Le nouveau dispositif, appelé Eile [enseignements internationaux de langues étrangères, NDLR], regroupe toutes les langues vivantes étrangères, dont la pratique en France est encore rarement proposée à l’école primaire.

Les enfants qui le souhaitent pourront y accéder sans condition d’origine ou de lien familial, en plus des vingt-quatre heures hebdomadaires de la scolarité. Les enseignants sont mis à disposition par nos pays partenaires, mais nous en assurons désormais le recrutement : ils doivent maîtriser la langue française, et les programmes sont corédigés. Ils font partie de l’équipe pédagogique de l’école et sont inspectés. Avec le Maroc et le Portugal, cette nouvelle donne est effective depuis cette rentrée. Pour toutes les autres langues, ce doit être fait à la rentrée prochaine.

À l’heure des crispations identitaires, l’enseignement de l’arabe est pour vous un pont entre la culture d’origine et la République ?

C’est surtout un plus pour tous les élèves qui l’apprennent, comme pour ceux qui apprennent le chinois par exemple.

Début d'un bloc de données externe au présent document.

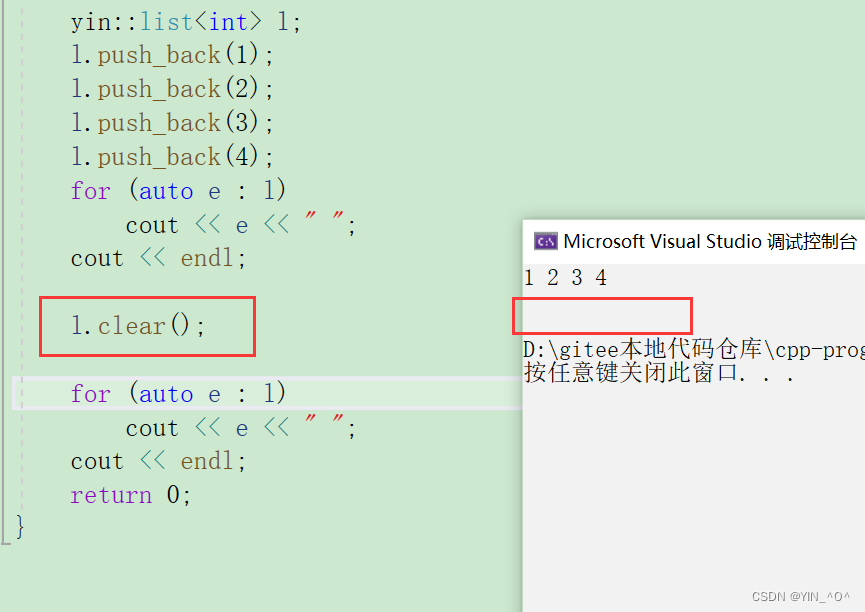Click the l.push_back(2); statement
865x612 pixels.
(162, 88)
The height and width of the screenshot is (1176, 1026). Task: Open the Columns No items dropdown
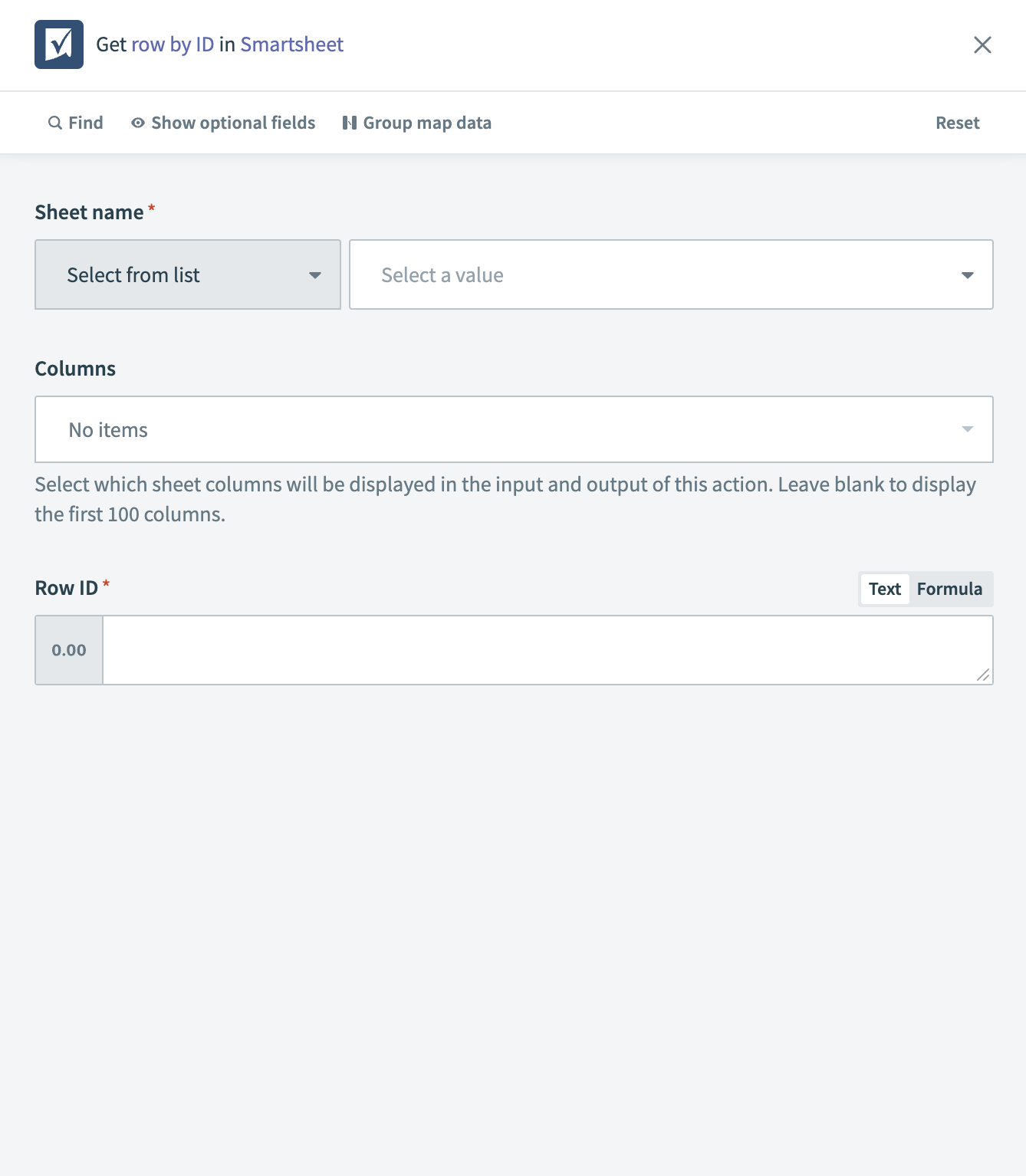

Ma présence à la tête de ce ministère a déclenché une succession de procès d’intention de la part de la droite et de ses relais d’opinion. À propos de la révision des programmes de l’année dernière, ils ont prétendu que je réduisais la place de la chrétienté dans les cours d’histoire pour élargir la part de l’islam…

La vérité, c’est que, depuis le début, l’habituel procès en illégitimité que la droite se complaît à faire à la gauche s’est doublé, me concernant, d’un procès en « insuffisante francité ».

Vous êtes une cible ?

C’est évident ! J’en parle rarement parce que c’est un piège qui m’est tendu. Pour que je finisse par passer l’essentiel de mon temps à me victimiser, à me défendre. Mais ma personne importe peu. Ce qui compte, c’est ce que je fais comme ministre de la République.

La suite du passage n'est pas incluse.